Directions for this task: Do any lines in the data below contain "Uncheck"? If so, copy every one of them.

Pixel coordinate grounding data:
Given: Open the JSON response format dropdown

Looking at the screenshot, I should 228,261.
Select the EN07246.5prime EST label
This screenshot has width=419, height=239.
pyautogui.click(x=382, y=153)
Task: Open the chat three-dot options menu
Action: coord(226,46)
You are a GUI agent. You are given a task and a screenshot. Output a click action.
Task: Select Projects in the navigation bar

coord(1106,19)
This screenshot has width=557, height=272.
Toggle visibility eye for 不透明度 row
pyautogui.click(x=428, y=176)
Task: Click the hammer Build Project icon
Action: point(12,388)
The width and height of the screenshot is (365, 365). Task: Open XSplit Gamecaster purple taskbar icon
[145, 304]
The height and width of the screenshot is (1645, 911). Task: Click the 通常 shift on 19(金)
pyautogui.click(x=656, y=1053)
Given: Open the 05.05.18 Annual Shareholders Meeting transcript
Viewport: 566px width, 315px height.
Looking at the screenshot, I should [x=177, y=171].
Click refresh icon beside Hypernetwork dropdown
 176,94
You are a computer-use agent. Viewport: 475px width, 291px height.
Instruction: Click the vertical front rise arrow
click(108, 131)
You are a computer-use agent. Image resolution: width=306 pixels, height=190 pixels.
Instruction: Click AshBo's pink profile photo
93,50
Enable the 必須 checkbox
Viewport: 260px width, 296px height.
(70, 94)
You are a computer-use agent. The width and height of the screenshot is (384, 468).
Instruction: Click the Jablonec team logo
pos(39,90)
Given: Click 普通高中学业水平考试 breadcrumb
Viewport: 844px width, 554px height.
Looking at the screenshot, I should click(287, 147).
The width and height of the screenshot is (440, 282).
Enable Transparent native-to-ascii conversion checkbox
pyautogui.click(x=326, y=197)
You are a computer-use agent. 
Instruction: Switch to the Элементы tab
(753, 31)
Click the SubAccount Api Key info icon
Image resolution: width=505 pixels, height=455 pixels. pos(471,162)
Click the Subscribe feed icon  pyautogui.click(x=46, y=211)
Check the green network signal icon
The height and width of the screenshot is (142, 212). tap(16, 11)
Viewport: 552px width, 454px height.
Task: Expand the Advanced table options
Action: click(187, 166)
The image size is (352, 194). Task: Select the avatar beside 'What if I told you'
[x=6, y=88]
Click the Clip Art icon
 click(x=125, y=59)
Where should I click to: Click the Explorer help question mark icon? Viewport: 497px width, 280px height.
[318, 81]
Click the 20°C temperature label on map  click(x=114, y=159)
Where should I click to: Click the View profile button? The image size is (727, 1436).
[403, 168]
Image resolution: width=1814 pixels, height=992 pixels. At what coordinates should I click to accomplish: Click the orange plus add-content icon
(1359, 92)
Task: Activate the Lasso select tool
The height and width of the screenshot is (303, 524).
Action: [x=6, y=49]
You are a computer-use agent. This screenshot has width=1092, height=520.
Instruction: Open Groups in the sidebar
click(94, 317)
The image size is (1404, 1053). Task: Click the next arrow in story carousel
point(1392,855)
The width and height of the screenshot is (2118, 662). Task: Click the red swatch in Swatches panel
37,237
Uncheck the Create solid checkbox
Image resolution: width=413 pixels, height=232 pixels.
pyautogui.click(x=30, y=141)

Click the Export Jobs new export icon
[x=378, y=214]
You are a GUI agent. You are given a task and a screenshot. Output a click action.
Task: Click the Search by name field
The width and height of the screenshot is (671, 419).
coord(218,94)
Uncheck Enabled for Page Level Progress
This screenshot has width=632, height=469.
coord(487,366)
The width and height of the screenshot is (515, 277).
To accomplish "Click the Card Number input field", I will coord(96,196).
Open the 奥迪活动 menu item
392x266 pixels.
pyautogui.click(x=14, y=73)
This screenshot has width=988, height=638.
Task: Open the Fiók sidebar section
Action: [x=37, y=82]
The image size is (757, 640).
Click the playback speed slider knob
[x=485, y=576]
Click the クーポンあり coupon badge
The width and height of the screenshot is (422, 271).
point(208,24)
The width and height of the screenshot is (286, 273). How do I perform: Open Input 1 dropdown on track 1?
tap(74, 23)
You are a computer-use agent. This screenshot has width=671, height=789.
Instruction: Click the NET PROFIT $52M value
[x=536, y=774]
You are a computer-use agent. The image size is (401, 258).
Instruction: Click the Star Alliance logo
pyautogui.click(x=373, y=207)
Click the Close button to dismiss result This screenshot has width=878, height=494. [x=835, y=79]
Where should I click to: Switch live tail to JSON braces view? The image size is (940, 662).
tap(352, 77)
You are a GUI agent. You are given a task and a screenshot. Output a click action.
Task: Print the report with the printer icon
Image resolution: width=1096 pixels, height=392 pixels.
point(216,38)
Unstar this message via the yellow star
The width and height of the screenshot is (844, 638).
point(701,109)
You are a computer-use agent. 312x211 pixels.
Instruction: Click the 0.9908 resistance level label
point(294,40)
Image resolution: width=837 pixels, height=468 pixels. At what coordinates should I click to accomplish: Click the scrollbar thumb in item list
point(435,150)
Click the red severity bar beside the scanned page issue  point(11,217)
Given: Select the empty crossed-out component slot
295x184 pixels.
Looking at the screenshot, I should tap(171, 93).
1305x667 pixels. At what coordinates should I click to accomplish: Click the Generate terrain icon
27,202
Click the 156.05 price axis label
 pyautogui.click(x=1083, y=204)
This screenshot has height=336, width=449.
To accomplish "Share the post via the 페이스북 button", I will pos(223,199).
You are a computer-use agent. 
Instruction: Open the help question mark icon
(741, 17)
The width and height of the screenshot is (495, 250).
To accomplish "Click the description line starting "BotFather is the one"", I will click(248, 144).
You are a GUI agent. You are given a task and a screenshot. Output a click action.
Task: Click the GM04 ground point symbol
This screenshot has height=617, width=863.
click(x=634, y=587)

Answer box:
Uncheck the Create solid checkbox
Uncheck Enabled for Page Level Progress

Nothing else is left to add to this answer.